Tragically for Edward, the Oast House (hop kiln) that he had built on his property burned down in 1908 and with it he lost half of that years’ crop in the flames. Unperturbed he resolved to would rebuild on a much grander scale. With business booming he began constructing the largest Oast House in the Southern Hemisphere at Kingsholme. The Oast House boasted four operational furnaces, fuelled by oil as opposed to coal which had been common practice. The hot air was fanned up through the turrets, at around 50°c, to the waiting hops. The green hops were placed four feet deep on wooden slat floors, as the heat rose up through the turret it would pass through the hops and dry them out, this process would take around 10 hours to complete.
Once they had been dried the hops were pressed into bales to be transported to Hobart by rail or truck, these bales were all loaded by hand, presumably by real men. One of these bales would weigh the equivalent of 113 kilograms in modern measurements! Edward achieved his aim and his Oast house was certainly the busiest in the district, the bulk of growers were delivering to Kingsholme to have their hops dried and baled. In the 1940’s the Henry Jones Company (IXL) took over the property, they were already the major distributor; this acquisition gave them control over a lot of supply. The year 1962 saw peak of production at Kingsholme, the record crop that year produced 500 bales of hops or 170 cubic tons of dried hops.
Sadly for the region hop growing began to dramatically decline in the coming years, the main reason for this is attributed to the introduction of the Pride of Ringwood hop. The planting of high alpha acid varieties meant it was no longer necessary to grow such vast quantities of hops to achieve the equivalent bittering qualities. This with a growing trend toward less bitter lager styles sealed the fate of the hop industry in the Derwent valley.
The up-shot to all of this, largely due to the fact that progress expands on a scale of “Tassie time”, is the Derwent Valley remains one big living breathing museum. Taking a drive through the valley is almost like traveling back in time as old Oast houses dot the landscape; some have been converted to accommodation, some are used by the farmers as barns and then there are others that look as though the lights got turned out one night and no one came back. Fruit orchards still abound and the rail tracks used to transport produce from the valley are still evident though they are no longer in use and nature is slowly reclaiming them. The months from Summer to Autumn are spectacular, literally kilometres of mature hops dominate the landscape at Bushy Park, forests of 15 foot high hop vines line the sides of the road.

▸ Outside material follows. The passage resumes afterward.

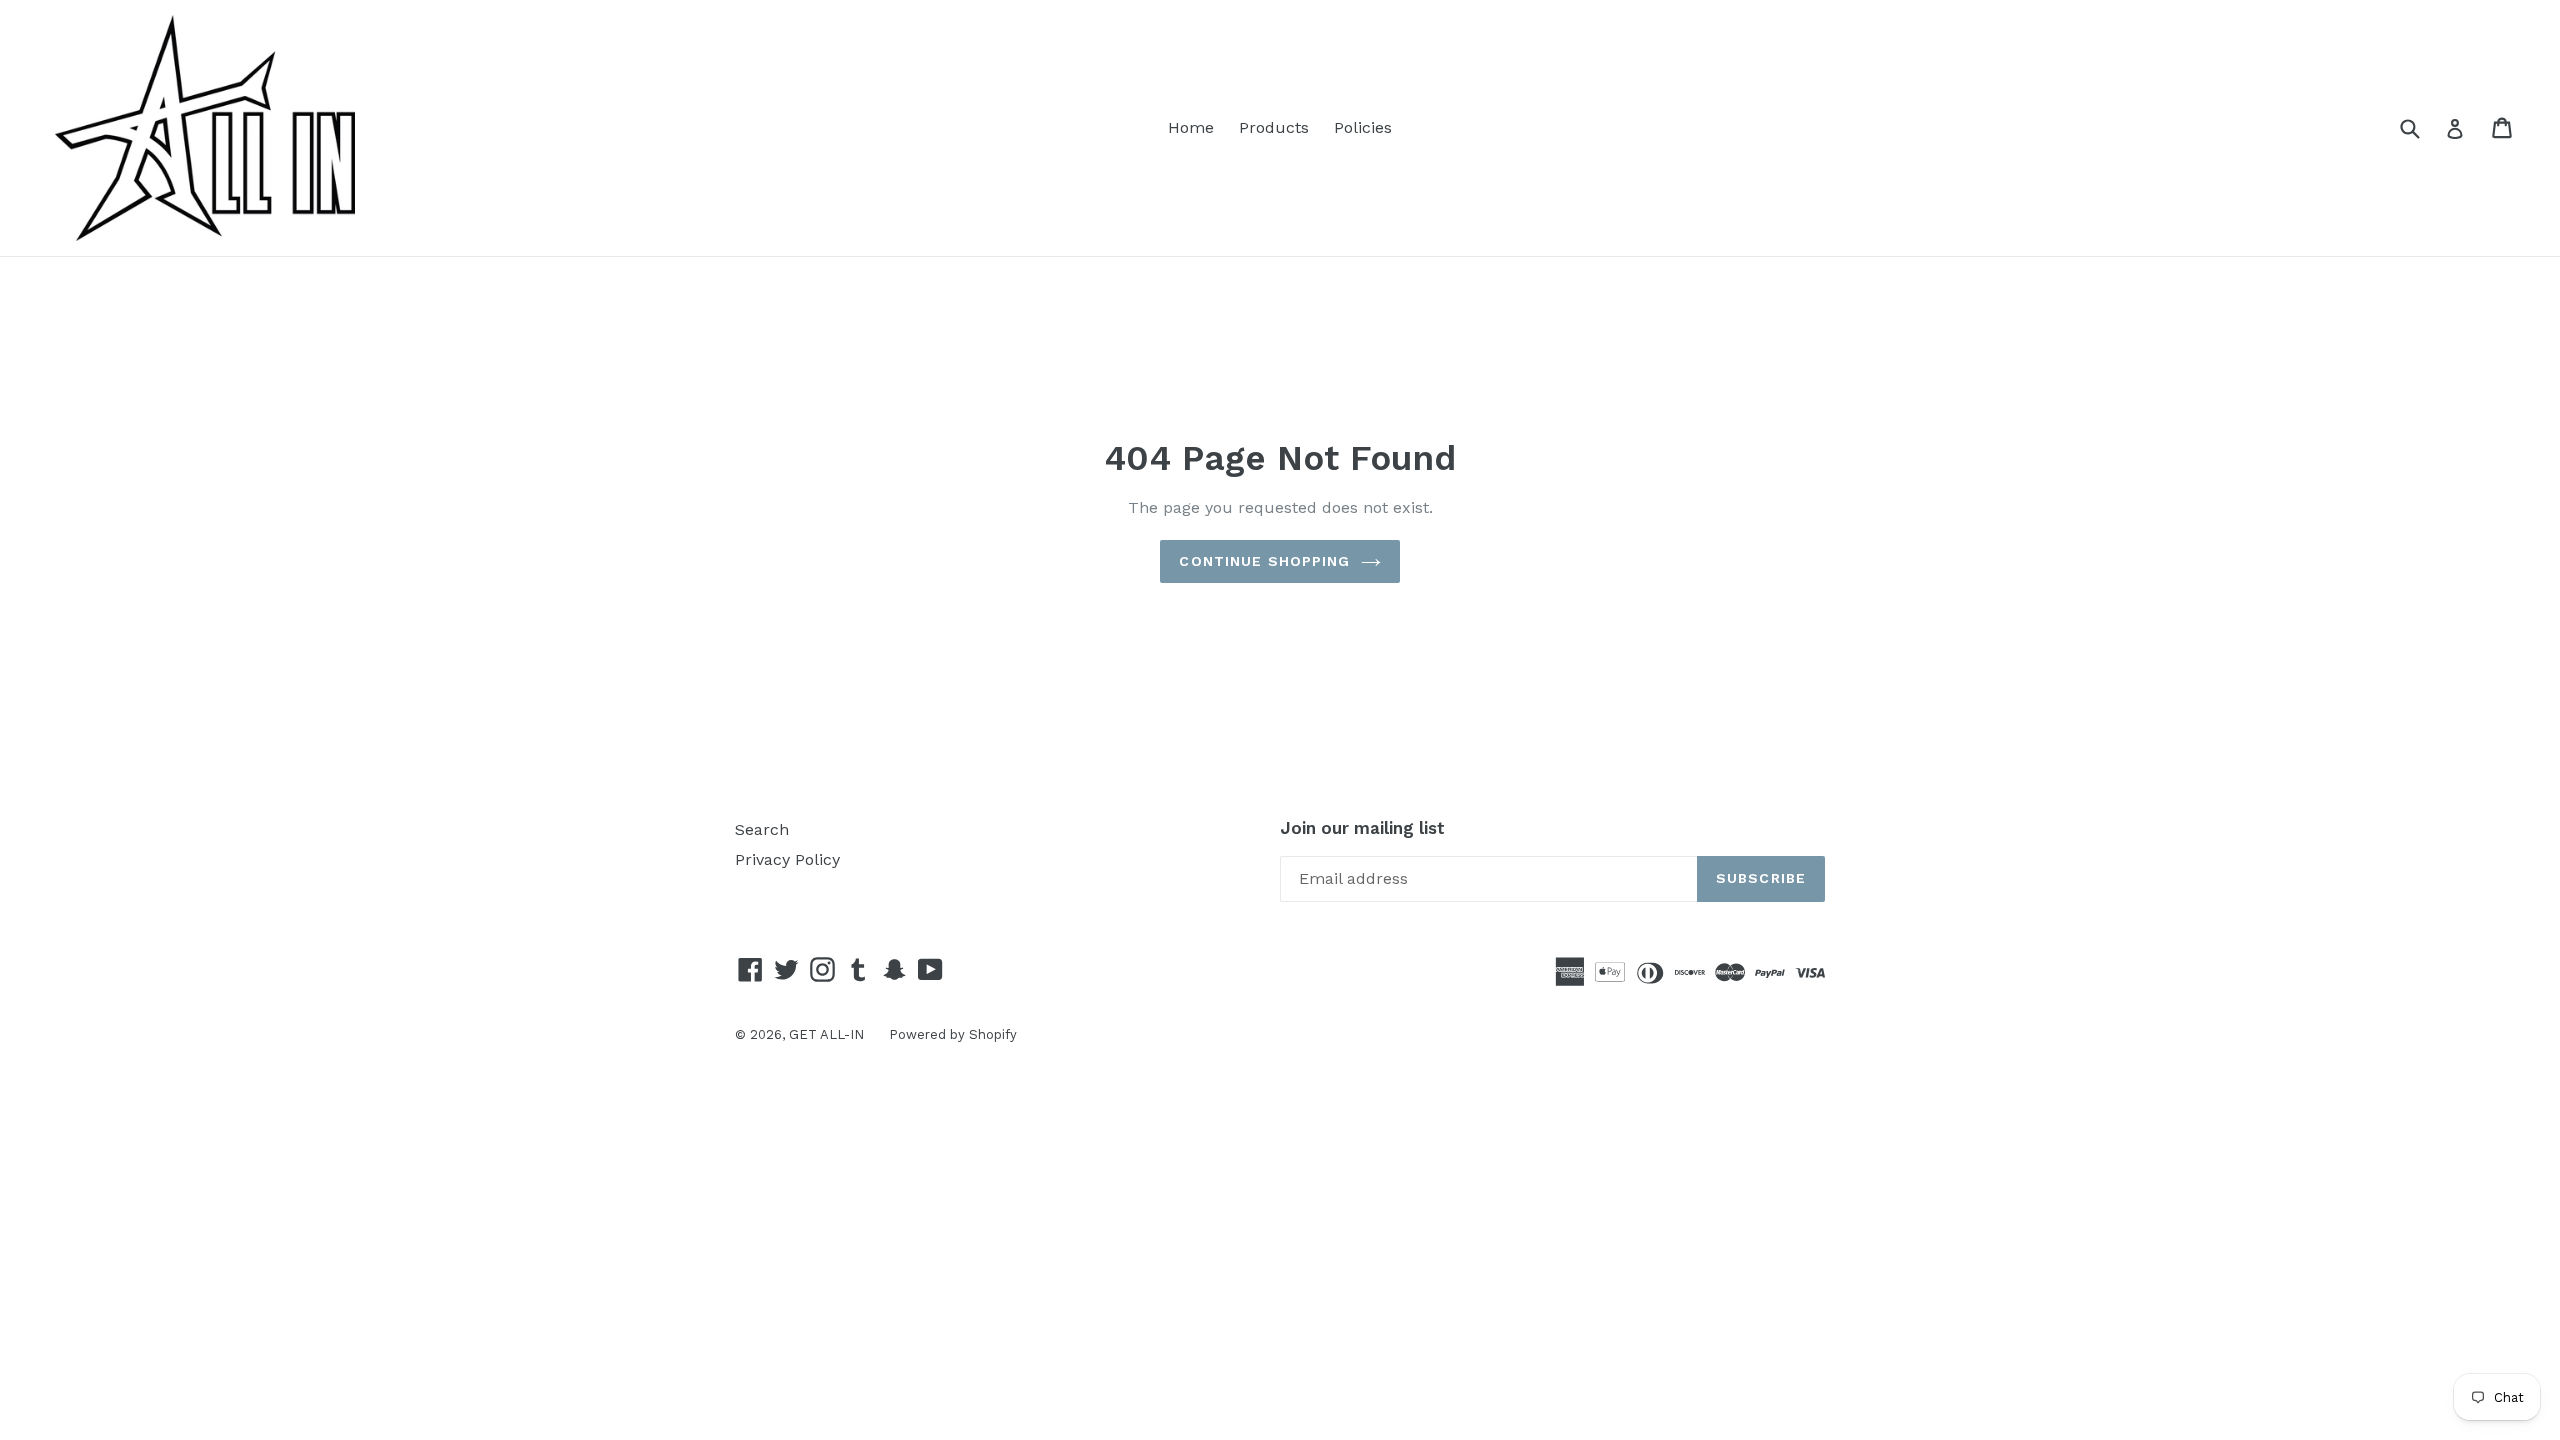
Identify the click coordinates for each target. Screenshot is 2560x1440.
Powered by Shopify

The epic Oast House that Edward Clark embarked on at Kingsholme still stands, it serves as a monument to a more illustrious past. The hop farms at Bushy Park continue to operate and there is a fantastic culmination between the old and the new. The new processing shed has been built over an existing site and there are relics from days gone by with picnic tables and fire places from where the pickers would camp. The recent boom of craft breweries has begun to reinvigorate the hop industry and Bushy Park has been steadily increasing production of “new world varieties” to accommodate. This seems to have ignited the passion and imagination of brewers around the country. Every year a growing number of dedicated brewers migrate to the annual harvest keen to check out the latest crop and no doubt admire the amazing beauty of the valley.